Bubble entrapment and displacement through packed-bed reactors

Understanding the physics of gas-liquid flows through porous media, such as packed-bed reactors (PBRs), in microgravity is essential for air and water recovery in advanced life support systems. Recently, experiments at the International Space Station showed that only bubble and pulse flow regimes are to be expected under microgravity conditions. Toward understanding the bubble flow regime physics in the latter experiments, we develop a computational fluid dynamics framework based on interface-resolved simulations of the flow through representative volume elements. Using this framework, we simulate bubble dynamics through PBRs with different packing-diameter-dependent Weber numbers and under different gravity conditions.

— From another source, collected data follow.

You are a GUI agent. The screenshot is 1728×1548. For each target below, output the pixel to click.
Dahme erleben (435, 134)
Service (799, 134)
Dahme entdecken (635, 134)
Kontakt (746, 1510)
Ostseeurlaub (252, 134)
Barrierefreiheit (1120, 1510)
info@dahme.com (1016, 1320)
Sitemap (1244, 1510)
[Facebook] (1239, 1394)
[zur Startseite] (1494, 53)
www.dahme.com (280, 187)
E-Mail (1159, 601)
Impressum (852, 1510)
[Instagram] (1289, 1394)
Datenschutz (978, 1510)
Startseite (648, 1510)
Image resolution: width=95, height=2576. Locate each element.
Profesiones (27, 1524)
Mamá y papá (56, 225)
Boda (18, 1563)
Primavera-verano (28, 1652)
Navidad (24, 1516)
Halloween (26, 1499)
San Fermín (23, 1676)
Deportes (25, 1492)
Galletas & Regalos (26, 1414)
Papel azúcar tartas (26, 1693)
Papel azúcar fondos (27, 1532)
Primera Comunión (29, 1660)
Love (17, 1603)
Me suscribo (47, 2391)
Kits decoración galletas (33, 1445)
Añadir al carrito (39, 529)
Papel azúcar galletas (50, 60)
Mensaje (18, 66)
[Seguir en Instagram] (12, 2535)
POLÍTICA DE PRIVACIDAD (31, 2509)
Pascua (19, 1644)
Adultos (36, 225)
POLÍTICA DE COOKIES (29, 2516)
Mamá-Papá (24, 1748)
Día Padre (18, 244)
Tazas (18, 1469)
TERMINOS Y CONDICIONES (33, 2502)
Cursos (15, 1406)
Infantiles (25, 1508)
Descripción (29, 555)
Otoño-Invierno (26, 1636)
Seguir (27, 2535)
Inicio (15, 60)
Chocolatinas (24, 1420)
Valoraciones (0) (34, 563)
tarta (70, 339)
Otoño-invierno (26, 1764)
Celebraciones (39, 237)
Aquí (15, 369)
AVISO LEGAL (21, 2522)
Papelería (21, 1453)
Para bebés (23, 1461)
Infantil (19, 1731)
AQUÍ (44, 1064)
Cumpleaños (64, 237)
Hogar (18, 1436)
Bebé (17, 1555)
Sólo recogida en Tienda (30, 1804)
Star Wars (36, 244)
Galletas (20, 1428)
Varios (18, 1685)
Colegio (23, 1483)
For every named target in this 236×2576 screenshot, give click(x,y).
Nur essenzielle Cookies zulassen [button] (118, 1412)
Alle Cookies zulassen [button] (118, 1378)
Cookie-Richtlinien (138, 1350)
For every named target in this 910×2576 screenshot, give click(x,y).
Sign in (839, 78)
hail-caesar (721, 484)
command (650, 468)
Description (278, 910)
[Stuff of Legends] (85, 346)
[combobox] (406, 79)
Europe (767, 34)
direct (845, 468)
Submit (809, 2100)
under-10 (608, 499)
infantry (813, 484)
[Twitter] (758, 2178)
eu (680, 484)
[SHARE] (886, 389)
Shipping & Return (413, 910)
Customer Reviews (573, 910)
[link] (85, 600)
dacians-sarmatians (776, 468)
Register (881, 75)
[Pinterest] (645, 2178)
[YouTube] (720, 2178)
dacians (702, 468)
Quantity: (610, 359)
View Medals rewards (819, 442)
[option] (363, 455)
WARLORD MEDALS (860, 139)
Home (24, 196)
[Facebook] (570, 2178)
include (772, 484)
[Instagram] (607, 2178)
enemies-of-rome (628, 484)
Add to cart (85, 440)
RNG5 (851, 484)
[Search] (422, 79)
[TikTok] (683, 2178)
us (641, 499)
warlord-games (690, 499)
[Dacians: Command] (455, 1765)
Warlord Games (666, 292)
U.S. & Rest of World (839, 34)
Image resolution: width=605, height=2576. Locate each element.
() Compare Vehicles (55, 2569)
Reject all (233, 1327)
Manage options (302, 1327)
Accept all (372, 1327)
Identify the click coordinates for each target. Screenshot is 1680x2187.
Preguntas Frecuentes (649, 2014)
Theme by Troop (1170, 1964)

The simulations uncover various pore-scale hydrodynamic mechanisms in this bubble flow regime, such as capillary entrapment of a bubble, buoyancy entrapment of a bubble, and inertia-induced displacement of a bubble. We rationalize the results by introducing a dynamic length scale, based on the gas-liquid interfacial area computed from the simulations and the initial bubble diameter. Using this length scale, we quantify the dynamic trade-offs between the inertia, capillary, and buoyancy forces on a bubble passing through a PBR. In doing so, our pore-scale resolved simulations and modeling reveal the conditions for and mechanisms behind bubble entrapment and displacement in porous media.